A Semantic Loss Function for Deep Learning with Symbolic Knowledge
21 Aug 2018Introduction

The paper proposes an approach for using symbolic knowledge in deep learning systems. These constraints are often expressed as boolean constraints on the output of the deep learning system and directly incorporating these constraints break the differentiability of the system.
Problem Setting

The model is given some input data to perform predictions and symbolic knowledge is provided in form of boolean constraints like exactlyone constraint for onehot output encoding.

Most approaches tend to encode the symbolic knowledge in the vector space embedding to keep the model pipeline differentiable. In this process, the precise meaning of symbolic knowledge is often lost.

A differentiable “semantic loss” is derived which captures the meaning of the constraint while being independent of its syntax.
Terminology

A state x (state refers to the instantiation of boolean variables) satisfies a sentence a if a evaluates to true when using the variables as specified by x.

A sentence a entails another sentence b if all states that satisfy a also satisfy b.

The row output vector of the neural network is denoted as p where each value in p denotes the probability of an output.

Three different output constraints are studied:

Exactlyone constraint
 Exactly one value in p should be true.
 Can be expressed in boolean logic as follows: Let (x1, x2, …, xn) be variables in p. Then (not xi or not xj) for all pair of variables and (x1 or x2 or … xn).
 Valid Simple Path Constraint
 Set of edges must form a valid path.
 Ordering Constraint
 Defining an ordering over the variables.

Semantic Loss

The semantic loss L^{s}(a, p) is a function of a propositional logic sentence a (the symbolic knowldge constraint) and p (output of the neural network).
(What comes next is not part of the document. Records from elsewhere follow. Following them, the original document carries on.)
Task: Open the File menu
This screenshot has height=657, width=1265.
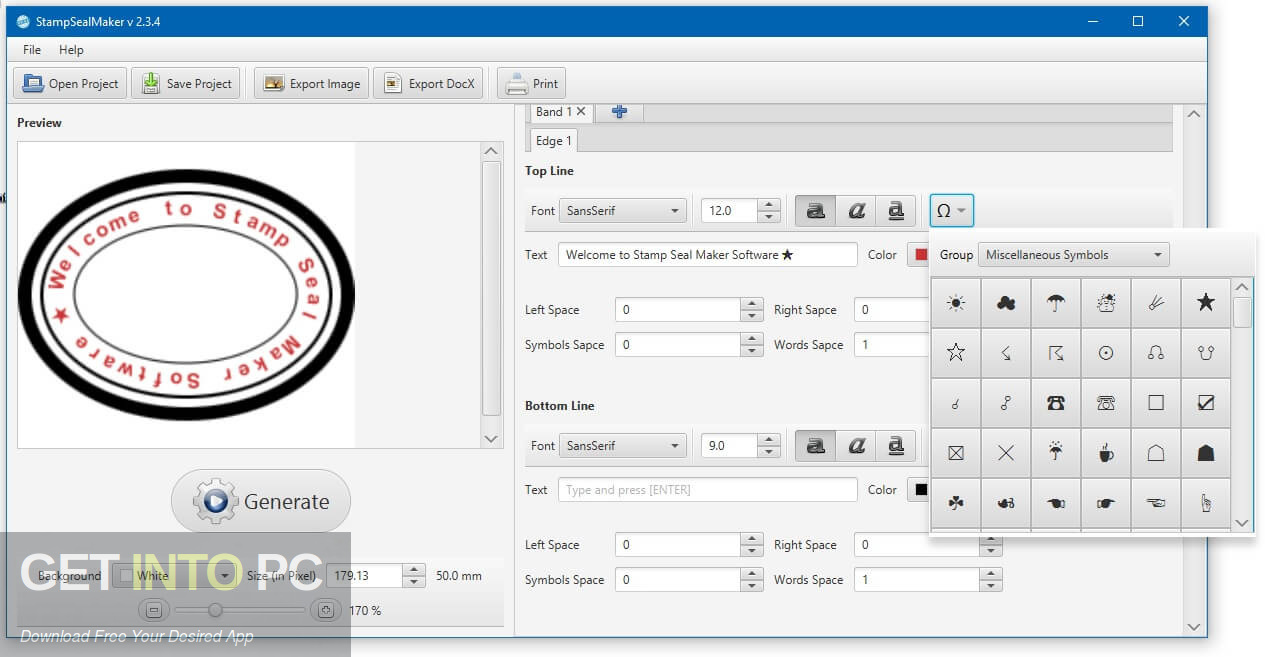Action: coord(31,49)
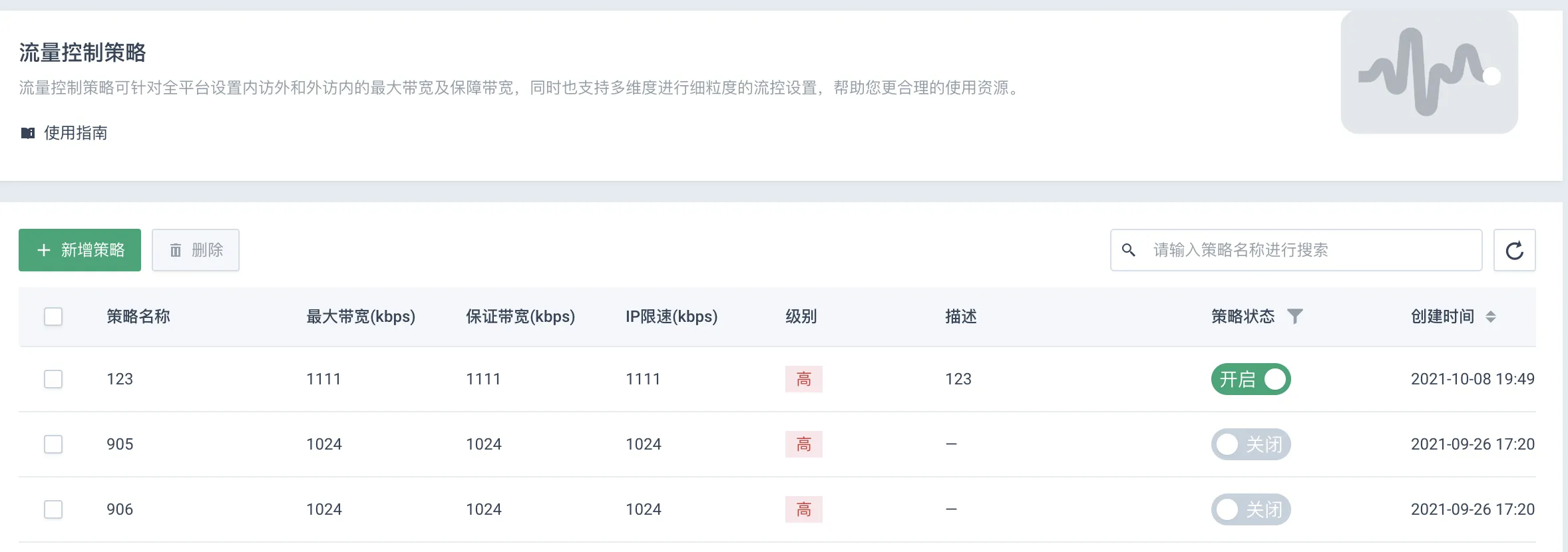Enable the 关闭 switch for policy 906

(1251, 509)
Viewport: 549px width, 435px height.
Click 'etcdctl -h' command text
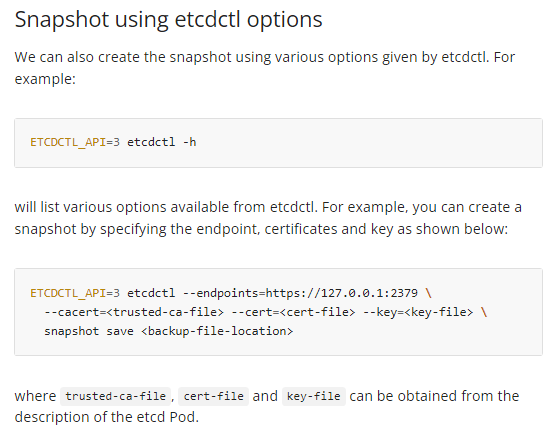click(x=161, y=142)
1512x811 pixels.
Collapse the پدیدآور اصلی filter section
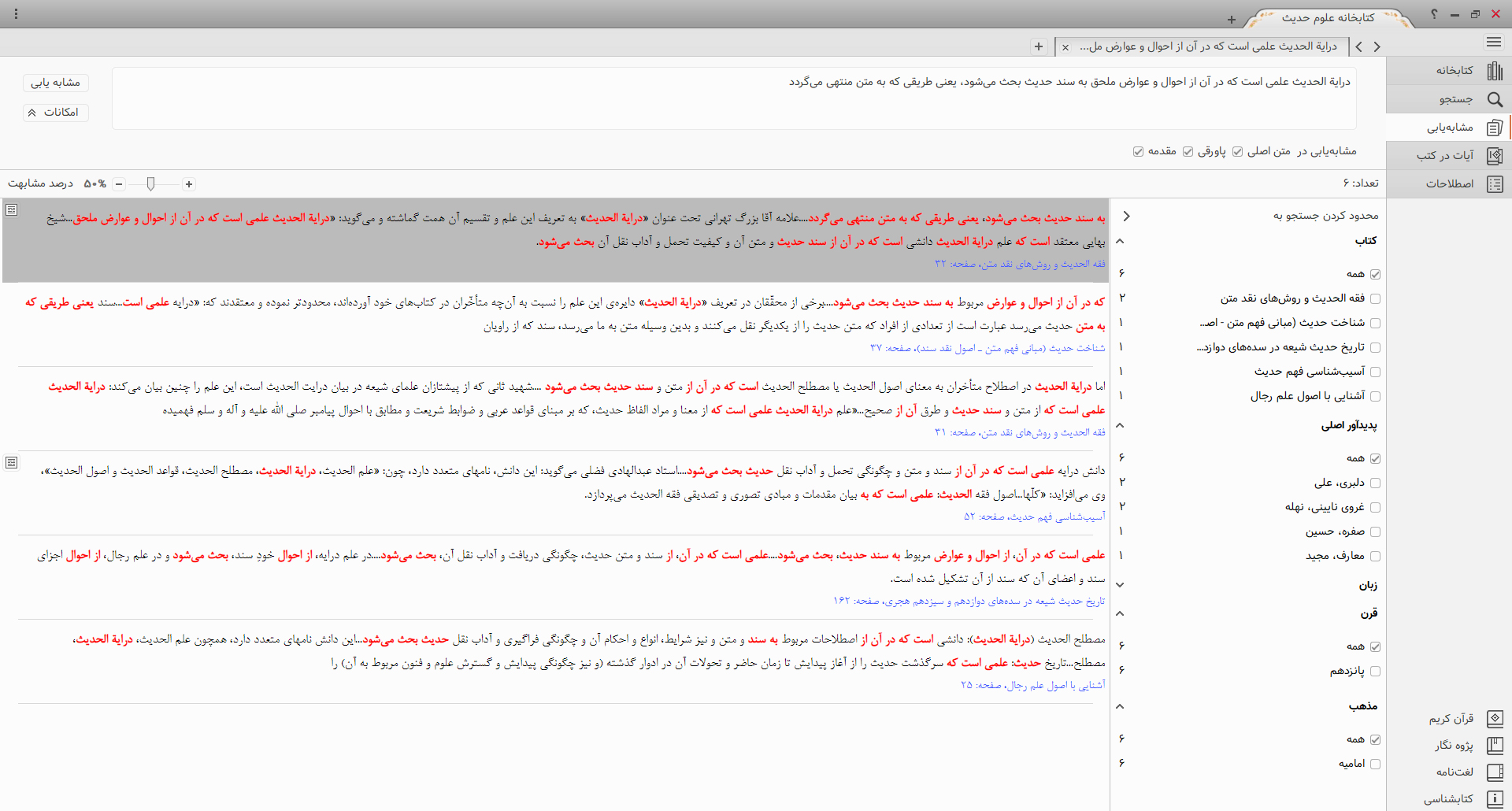pos(1120,426)
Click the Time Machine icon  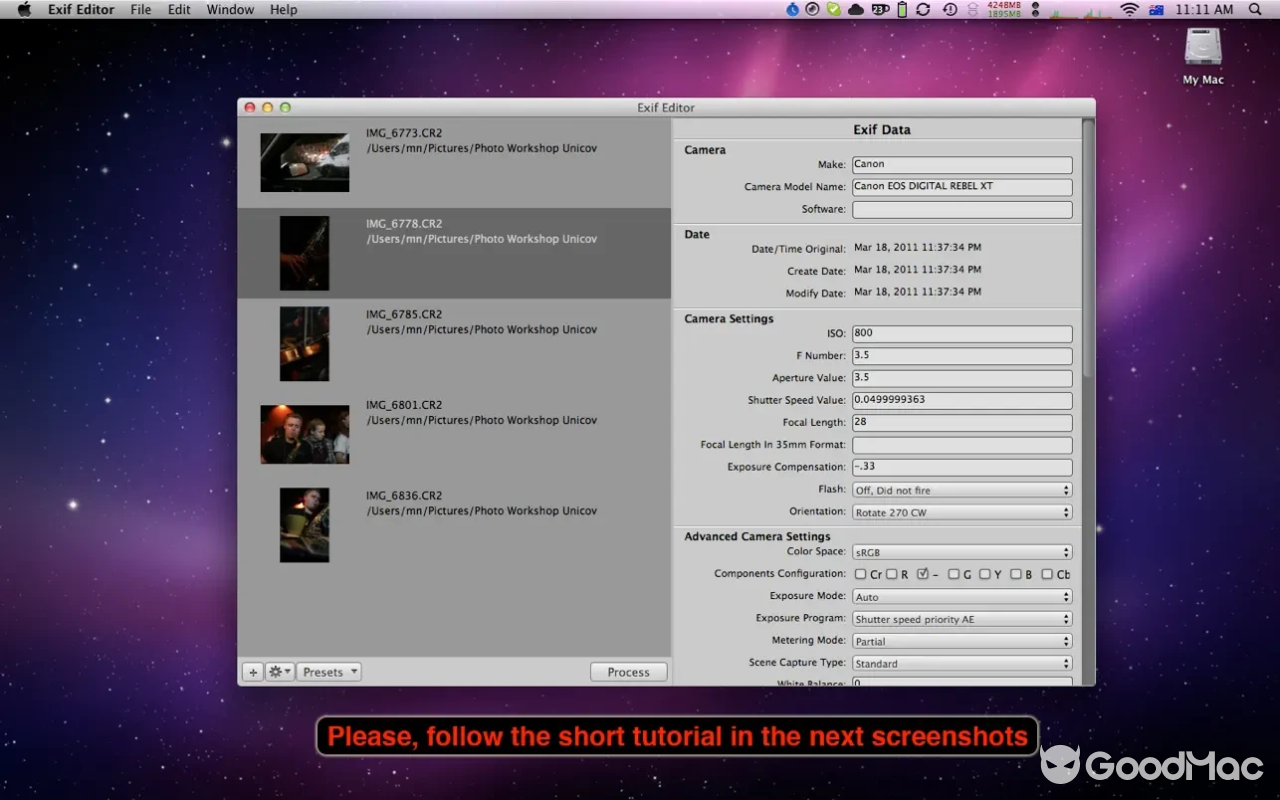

a is defined over variables (x1, …, xn) and p is interpreted as a vector of probabilities corresponding to these variables xi’s.

The semantic loss is directly proportional to the negative log likelihood of generating a state that satisfies the constraints when sampling values according to the distribution p.
Main Axioms and Insights
 Monotonicity
 If a sentence a entails another sentence b then for any given p, L^{s}(a, p) > L^{s}(b, p) ie adding more constraints cannot decrease the semantic loss.
 Semantic Equivalence
 If two sentences are logically equivalent, their semantic loss is the same.
 Identity
 For any given sentence a, its representation as a sentence is equivalent to its representation as a deterministic vector ie writing the “onehot” constraint as a boolean expression is equivalent to a onehot vector.
 Satisfaction
 If p entails the sentence a then L^{s}(a, p) = 0.
 Labelliteral correspondence
 When the constraint is defined in terms of a single variable, it can be interpreted as the supervised label.
 Hence the semantic loss in case of a single variable should be equivalent to the crossentropy loss.
 Truth
 The semantic loss of a true sentence is 0
 Nonnegativity
 Semantic loss should always be nonnegative.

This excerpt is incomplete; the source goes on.